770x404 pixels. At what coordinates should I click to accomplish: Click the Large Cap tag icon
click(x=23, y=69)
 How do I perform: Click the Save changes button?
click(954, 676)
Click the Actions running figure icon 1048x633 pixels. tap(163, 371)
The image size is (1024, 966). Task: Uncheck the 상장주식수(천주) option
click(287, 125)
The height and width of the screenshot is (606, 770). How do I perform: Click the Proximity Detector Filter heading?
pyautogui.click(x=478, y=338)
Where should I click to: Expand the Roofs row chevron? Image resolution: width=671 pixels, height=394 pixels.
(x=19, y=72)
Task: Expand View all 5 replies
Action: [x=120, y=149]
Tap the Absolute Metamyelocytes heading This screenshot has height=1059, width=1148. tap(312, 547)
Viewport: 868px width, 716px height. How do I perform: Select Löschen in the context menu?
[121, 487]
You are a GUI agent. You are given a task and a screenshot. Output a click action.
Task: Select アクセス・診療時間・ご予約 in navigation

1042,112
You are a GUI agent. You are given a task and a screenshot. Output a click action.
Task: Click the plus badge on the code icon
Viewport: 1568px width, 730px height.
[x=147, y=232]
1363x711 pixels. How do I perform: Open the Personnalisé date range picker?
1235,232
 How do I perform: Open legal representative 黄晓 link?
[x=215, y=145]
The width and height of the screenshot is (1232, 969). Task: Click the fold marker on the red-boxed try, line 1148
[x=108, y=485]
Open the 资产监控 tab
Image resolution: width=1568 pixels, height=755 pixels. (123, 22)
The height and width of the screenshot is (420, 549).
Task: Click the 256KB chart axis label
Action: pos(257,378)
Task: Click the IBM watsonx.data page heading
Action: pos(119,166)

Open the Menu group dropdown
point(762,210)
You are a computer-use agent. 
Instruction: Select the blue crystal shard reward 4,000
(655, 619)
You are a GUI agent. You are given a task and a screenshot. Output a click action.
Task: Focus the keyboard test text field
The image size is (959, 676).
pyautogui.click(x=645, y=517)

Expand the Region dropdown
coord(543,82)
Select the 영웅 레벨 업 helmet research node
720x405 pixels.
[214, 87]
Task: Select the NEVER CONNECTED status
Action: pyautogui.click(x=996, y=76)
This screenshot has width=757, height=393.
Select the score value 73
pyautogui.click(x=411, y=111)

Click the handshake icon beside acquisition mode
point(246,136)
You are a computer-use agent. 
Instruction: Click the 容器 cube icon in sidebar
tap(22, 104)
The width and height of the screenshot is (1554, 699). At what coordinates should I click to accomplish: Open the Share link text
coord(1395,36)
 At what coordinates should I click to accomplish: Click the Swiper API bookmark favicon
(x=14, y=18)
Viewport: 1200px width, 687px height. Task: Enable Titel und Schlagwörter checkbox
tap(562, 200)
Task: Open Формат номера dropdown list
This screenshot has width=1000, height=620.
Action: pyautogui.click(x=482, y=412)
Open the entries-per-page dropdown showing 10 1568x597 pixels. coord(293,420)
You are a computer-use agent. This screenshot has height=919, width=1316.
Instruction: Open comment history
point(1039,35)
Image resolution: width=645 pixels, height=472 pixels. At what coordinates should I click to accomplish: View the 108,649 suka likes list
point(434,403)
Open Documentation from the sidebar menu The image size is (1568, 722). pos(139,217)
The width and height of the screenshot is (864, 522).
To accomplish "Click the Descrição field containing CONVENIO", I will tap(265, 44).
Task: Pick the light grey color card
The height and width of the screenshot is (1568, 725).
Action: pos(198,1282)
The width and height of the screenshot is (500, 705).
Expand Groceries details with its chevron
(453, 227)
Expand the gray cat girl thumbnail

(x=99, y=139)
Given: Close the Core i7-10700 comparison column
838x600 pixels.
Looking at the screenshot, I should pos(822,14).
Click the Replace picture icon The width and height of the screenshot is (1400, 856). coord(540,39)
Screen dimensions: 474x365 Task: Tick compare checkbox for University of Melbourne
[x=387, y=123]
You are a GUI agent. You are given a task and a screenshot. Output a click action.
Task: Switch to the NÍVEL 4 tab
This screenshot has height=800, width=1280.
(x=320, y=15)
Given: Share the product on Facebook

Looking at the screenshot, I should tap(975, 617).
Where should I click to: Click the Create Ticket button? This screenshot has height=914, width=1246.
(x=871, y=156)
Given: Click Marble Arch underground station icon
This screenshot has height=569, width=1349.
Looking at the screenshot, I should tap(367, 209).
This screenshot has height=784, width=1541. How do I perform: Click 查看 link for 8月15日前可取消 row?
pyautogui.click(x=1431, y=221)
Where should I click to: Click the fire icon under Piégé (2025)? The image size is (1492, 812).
# # # #
- _What you are asked to do_: Each line in the entries above, starting at the line with "The width and height of the screenshot is (1554, 699)." and ending at the line with "Open the entries-per-page", is to be printed exactly, and only those lines.

- _Completed task_:
The width and height of the screenshot is (1554, 699). At what coordinates should I click to accomplish: Open the Share link text
coord(1395,36)
 At what coordinates should I click to accomplish: Click the Swiper API bookmark favicon
(x=14, y=18)
Viewport: 1200px width, 687px height. Task: Enable Titel und Schlagwörter checkbox
tap(562, 200)
Task: Open Формат номера dropdown list
This screenshot has width=1000, height=620.
Action: pyautogui.click(x=482, y=412)
Open the entries-per-page dropdown showing 10 1568x597 pixels. coord(293,420)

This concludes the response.